会計事務所では相続も扱っており、相続に関するさまざまな相談がよせられるのではないでしょうか?相続専門の会計事務所でなくても、クライアントから相続の相談があることも少なからずあると思います。相続はいつ起こるかわからず、起こってしまってからでは、できる対策はほとんどありません。また、相続は争続と呼ばれるほど、仲が良かったはずの親族同士でもトラブルとなることが多く、早めの相続対策が重要といわれています。
今回は、相続対策のうち生命保険の活用について、なぜ生命保険が相続対策として用いられるのか、その理由についてまとめました。相続では、税金を少なくする対策だけを行えばよいわけではなく、まずは被相続人の気持ちによりそうことが大切です。そのうえで、できる相続対策の1つとして、生命保険金の活用を検討するとよいでしょう。
遺産分割に役立つ
相続では、遺産分割をするために遺産分割協議が必要となり、遺産分割協議がうまくいかないことでトラブルとなります。これを多少なりとも解決するために、生命保険が活用されることがあります。

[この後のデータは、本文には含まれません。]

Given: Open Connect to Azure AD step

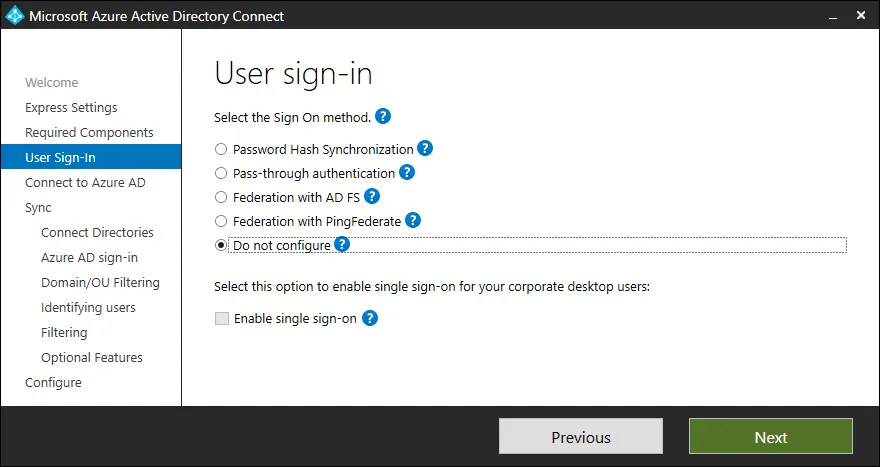Looking at the screenshot, I should point(85,183).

生命保険の死亡保険金は受取人を指定することができますが、この保険金は、受取人固有の財産となり、原則として遺産分割協議の対象外となるため、受け取ってほしい相続人にスムーズに財産を渡すことができるのです。ただし、相続人間で著しい不公平が生じる場合には、死亡保険金が保険金受取人の固有財産とみなされない可能性があります。例えば、死亡保証金が被相続人の残した相続財産の総額より高額な場合があげられます。
納税資金などのための現金が確保できる
相続税は、原則として相続の開始を知った日の翌日から10か月以内に収める必要があり、納付するには現金が必要となります。生命保険を活用することで、納税資金となる現金を準備することができます。
さらに、相続財産の中に不動産がある場合、土地や建物を複数人で分けることが困難です。そこで、不動産を相続しない他の相続人に、現金を交付する方法が用いられることがありますが、その現金を確保するための手段として生命保険が活用可能です。
非課税枠がある
生命保険の保険金には非課税枠があり、課税対象は非課税枠を超えた部分となります。具体的には500万円に法定相続人の数を乗じた額となります。
ただし、配偶者には相続税の配偶者控除があり、1億6千万円か、配偶者の法定相続分相当額のどちらか多い金額までは相続税がかかりません。ケースによっては、生命保険の受取人を配偶者にすることで相続税額を少なくすることができますが、この場合には、二次相続まで念頭において検討すべきでしょう。